These are corporations- they respond to your watching & your dollars (thanks to ratings, these are the same things). If people watch crap, corporations will give you crap. People get what they pay for!
If you believe, like me, that the news is a "special" category, and that The Economist Magazine will never be mainstream because "people" are just too stupid, then you need something like the BBC (non-commercial)... wait you have PBS, and NPR! And not enough people watch/listen to it!
Want better news? Stop blaming the companies and start looking to your own behaviour!

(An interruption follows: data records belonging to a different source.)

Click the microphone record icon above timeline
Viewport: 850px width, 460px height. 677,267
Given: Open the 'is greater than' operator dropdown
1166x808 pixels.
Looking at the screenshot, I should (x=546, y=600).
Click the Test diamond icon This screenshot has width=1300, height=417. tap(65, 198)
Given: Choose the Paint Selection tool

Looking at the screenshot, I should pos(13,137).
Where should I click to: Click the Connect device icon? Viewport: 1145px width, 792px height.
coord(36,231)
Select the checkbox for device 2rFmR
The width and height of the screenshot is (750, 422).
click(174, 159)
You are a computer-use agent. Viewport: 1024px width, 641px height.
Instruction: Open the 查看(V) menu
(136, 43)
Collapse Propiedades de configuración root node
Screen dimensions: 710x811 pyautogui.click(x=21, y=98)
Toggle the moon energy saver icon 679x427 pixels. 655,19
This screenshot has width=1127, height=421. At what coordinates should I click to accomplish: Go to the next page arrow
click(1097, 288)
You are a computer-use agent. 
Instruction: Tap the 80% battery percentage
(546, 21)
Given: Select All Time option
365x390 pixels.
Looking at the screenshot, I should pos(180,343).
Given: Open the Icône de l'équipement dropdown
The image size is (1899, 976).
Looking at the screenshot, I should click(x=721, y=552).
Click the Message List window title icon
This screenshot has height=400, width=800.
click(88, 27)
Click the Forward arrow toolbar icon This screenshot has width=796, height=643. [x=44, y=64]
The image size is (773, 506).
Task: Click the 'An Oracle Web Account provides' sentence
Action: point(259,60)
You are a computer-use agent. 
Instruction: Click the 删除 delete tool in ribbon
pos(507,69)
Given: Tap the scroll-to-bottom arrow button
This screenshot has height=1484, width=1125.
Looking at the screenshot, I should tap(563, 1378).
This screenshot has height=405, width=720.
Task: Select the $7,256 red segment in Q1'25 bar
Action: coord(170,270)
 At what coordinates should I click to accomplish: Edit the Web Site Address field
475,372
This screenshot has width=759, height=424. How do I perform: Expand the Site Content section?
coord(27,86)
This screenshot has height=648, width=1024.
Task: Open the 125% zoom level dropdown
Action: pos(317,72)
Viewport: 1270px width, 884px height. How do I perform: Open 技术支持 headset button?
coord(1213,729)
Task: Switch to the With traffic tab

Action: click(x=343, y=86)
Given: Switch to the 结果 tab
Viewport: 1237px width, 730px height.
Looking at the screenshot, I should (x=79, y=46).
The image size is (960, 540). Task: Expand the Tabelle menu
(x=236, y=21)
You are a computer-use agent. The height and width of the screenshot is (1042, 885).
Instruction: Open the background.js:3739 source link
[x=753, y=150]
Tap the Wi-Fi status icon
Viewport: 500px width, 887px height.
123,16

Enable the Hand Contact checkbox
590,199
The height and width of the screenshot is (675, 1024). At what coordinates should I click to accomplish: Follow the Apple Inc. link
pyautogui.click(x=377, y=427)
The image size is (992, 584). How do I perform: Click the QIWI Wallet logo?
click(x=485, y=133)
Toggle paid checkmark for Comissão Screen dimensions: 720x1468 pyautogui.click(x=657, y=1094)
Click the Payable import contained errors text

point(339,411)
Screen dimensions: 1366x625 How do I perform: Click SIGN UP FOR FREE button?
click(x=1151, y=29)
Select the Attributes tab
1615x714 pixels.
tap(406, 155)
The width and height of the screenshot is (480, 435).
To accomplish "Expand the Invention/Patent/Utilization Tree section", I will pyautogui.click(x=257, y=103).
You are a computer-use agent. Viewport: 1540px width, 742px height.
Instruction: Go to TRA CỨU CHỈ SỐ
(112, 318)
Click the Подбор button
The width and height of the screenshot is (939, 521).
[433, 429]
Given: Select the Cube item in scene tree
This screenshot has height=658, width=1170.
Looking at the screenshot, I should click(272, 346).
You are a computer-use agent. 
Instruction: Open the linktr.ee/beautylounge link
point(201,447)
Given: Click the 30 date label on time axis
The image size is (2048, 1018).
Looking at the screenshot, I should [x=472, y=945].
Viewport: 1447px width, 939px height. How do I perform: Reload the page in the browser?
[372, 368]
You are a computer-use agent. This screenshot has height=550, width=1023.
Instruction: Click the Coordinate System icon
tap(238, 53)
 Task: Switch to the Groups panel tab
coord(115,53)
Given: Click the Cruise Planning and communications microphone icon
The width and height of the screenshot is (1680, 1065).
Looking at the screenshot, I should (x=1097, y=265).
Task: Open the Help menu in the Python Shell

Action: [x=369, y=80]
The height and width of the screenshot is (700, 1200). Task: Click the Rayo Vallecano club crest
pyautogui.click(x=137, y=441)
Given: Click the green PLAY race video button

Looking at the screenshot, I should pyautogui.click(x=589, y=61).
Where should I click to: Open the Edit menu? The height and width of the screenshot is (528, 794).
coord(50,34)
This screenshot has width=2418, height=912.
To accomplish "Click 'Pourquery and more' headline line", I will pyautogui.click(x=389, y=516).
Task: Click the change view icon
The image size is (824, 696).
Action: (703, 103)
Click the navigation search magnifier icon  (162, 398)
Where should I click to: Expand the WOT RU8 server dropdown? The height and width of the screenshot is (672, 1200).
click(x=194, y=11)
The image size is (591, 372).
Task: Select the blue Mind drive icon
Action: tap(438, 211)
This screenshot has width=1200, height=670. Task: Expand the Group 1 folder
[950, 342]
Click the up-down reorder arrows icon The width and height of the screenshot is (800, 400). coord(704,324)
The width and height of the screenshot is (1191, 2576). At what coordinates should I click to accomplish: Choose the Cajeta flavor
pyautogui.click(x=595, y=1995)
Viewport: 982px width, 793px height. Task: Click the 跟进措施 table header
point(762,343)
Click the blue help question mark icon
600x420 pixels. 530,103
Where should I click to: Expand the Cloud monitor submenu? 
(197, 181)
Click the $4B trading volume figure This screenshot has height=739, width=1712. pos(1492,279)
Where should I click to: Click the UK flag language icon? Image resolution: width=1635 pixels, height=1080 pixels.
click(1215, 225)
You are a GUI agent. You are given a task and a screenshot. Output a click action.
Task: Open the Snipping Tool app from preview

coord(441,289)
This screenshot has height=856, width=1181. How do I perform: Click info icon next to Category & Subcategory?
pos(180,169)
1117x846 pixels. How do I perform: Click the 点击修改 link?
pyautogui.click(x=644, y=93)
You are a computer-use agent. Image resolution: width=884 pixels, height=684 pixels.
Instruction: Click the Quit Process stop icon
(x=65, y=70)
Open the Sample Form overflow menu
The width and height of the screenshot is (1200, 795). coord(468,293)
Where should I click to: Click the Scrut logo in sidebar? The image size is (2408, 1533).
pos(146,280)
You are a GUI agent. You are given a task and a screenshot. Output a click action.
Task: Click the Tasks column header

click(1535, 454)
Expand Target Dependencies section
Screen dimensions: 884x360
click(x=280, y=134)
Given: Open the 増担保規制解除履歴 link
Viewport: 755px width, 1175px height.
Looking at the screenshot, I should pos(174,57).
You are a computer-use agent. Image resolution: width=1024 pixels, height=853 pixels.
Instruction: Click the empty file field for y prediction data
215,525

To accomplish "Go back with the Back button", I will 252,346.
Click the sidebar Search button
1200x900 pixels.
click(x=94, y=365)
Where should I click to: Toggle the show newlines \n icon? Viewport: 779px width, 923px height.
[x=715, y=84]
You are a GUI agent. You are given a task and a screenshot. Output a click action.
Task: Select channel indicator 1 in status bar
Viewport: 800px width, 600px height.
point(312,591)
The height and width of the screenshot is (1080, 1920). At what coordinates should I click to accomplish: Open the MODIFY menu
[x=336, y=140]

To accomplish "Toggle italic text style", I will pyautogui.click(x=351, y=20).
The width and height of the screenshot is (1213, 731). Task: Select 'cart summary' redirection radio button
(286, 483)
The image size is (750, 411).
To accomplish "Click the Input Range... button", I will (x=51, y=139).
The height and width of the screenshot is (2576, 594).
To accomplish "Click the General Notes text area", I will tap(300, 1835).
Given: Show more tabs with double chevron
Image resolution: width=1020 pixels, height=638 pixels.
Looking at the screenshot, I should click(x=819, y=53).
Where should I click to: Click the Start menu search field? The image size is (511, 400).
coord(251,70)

Turn off that TV, buy/rent a DVD, read your news on the web, get a subscription to The Economist Magazine and don't pick up that newsstand edition of whatever celeb mag you buy.
I agree on the public service commitment of corporations (especially since they were given their air bandwidth FREE!!- one of the biggest Govt. handouts in History!) but my point is that there are good news alternatives (BBC on cable, NPR on free air)but too few take advantage of them
There is of course, the chicken-egg problem: "Has bad news dumbed the population down so much that they prefer bad news?" I could go on, but I'll stop for fear of being labeled an elitist
The costs of acquiring all the "correct" information to cast a single vote that won't affect the overall outcome of a political process is irrational on so many levels. There's a cool book on this subject by Bryan Caplan called The Myth of the Rational Voter.
The alternative is clear - people should earn their votes - become supervoters - at the polling booth they should be given a basic test to test for economic competency and political awareness or perhaps this year we can just enfranchise the Economist subscribers :-)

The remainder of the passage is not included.